* _Supplied passage_:
====

How to Build a Parallel Computing Cluster

In this howto, we are going to describe the procedure of building a diskless parallel computing cluster for computational physics. First of all, we will give a brief overview of Linux Operating system. Based on this knowledge, we hope readers will have a better understanding of the whole setup procedure. This howto is divided into the following section.

Introduction.
Overview of Linux Operating system.
The detail procedure for building the whole cluster.
Reference

Introduction

Computer simulation is a powerful tool for the study of complex systems. Due to its mighty computational power and realistic animation capability, the traditional trial-and-error investigation process can be speeded up by changing the parameters through the interactive interface and the understanding of the simulated result can be comprehended by computer graphic or animation. The simulation also provides an oppotunity for investigators to look at some processes which are not easy to be observed or too expensive to be really carried out.

To solve a complex problem correctly and efficiently, there are several concerns in computational physics. One of these concerns is how to speed up the simulation process. One solution for speeding up is to use or buy expensive parallel supercomputer. For most research groups, this is not practical. Thanks to the advanced technology of current PC, we can build up parallel computing cluster entirely from commodity parts both in hardware and software within an affordable budget.

The original PC cluster project, also called Beowulf project, was started at the Center of Excellence in Space Data and Information Sciences NASA in early 1994. It is a system which usually consists of one master or server node, and one or more client nodes connected together via Ethernet. The master node controls the whole cluster and serves files to the client nodes. The master node is also the cluster's console and gateway to the outside Internet world.

The advantages of a Beowulf-like cluster are:

Hardware is available from multiple sources that means low prices and easy maintenance.
Software both operating system (LINUX) and parallel programming packages (MPI, PVM etc.) are available from Internet community.

====

* _Data segment_:

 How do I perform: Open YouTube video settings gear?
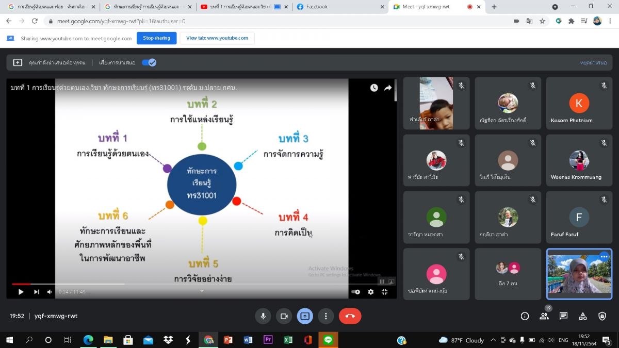tap(370, 292)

====

* _Required work_:
[1] Replace "howto" with "guide" in the parallel cluster howto, and give that part again. Begin at the words "How to Build" and stop after "Introduction.".
[2] List the sections that the parallel cluster howto says it is divided into.

* _Per-task outputs_:
[1]
How to Build a Parallel Computing Cluster

In this guide, we are going to describe the procedure of building a diskless parallel computing cluster for computational physics. First of all, we will give a brief overview of Linux Operating system. Based on this knowledge, we hope readers will have a better understanding of the whole setup procedure. This guide is divided into the following section.

Introduction.

[2]
Introduction
Overview of Linux Operating system
The detail procedure for building the whole cluster
Reference